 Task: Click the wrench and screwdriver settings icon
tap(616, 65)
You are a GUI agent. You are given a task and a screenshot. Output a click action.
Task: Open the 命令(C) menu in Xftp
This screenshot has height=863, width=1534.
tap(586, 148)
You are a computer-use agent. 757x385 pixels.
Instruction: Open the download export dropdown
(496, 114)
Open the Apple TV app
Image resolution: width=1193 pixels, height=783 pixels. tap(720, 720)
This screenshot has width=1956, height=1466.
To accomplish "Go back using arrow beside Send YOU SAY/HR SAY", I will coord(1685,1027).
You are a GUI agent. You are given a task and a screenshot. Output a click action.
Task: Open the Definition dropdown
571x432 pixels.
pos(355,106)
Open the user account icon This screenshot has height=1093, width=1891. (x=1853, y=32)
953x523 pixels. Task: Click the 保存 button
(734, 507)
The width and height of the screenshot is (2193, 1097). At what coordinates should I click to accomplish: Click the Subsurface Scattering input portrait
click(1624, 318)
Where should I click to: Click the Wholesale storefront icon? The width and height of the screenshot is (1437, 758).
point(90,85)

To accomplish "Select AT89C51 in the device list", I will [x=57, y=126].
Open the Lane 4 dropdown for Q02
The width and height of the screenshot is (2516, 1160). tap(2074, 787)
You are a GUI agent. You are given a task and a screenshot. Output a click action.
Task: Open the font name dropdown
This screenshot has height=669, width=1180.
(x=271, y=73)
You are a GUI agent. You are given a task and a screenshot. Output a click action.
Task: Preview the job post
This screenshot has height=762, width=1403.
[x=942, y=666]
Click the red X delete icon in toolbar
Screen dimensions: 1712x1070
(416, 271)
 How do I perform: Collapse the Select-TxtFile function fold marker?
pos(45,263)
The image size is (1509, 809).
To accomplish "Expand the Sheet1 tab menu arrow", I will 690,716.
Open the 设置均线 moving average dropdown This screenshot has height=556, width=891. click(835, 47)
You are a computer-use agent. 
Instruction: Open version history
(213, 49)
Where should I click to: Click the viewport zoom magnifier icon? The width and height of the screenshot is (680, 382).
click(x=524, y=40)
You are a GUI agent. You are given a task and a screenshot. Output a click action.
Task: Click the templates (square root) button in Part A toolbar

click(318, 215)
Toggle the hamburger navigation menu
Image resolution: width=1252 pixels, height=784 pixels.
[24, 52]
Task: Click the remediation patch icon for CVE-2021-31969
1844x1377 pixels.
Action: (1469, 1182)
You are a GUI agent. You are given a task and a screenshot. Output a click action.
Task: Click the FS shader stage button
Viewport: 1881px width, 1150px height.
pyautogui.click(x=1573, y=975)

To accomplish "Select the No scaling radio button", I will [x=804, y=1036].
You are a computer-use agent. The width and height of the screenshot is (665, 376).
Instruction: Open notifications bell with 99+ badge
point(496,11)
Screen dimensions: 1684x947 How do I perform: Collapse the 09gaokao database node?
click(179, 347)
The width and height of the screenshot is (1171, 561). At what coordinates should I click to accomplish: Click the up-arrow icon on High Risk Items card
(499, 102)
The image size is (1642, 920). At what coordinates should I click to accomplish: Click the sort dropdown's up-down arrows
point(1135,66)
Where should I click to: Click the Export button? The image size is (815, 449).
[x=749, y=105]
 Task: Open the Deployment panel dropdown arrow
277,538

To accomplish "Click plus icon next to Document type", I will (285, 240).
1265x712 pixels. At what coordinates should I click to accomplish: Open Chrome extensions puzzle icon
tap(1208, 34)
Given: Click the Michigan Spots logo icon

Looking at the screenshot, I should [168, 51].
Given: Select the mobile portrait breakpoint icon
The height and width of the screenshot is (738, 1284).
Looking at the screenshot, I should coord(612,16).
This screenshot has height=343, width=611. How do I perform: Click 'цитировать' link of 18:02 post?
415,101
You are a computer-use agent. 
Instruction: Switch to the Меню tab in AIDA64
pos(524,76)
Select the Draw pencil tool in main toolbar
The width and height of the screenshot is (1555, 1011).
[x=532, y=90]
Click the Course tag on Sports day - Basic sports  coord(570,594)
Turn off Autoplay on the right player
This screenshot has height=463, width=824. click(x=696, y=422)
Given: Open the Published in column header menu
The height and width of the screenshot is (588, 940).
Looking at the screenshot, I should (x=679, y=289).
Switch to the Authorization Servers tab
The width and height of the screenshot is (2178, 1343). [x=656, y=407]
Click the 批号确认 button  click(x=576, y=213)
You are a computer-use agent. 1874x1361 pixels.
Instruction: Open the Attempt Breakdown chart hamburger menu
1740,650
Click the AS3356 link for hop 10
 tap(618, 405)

Required action: Sift the material for lines that include the word "computer", and copy each one.

Written reply:
You are a computer-use agent. 757x385 pixels.
You are a computer-use agent. 
You are a computer-use agent. The width and height of the screenshot is (665, 376).
You are a computer-use agent. 
You are a computer-use agent. 1874x1361 pixels.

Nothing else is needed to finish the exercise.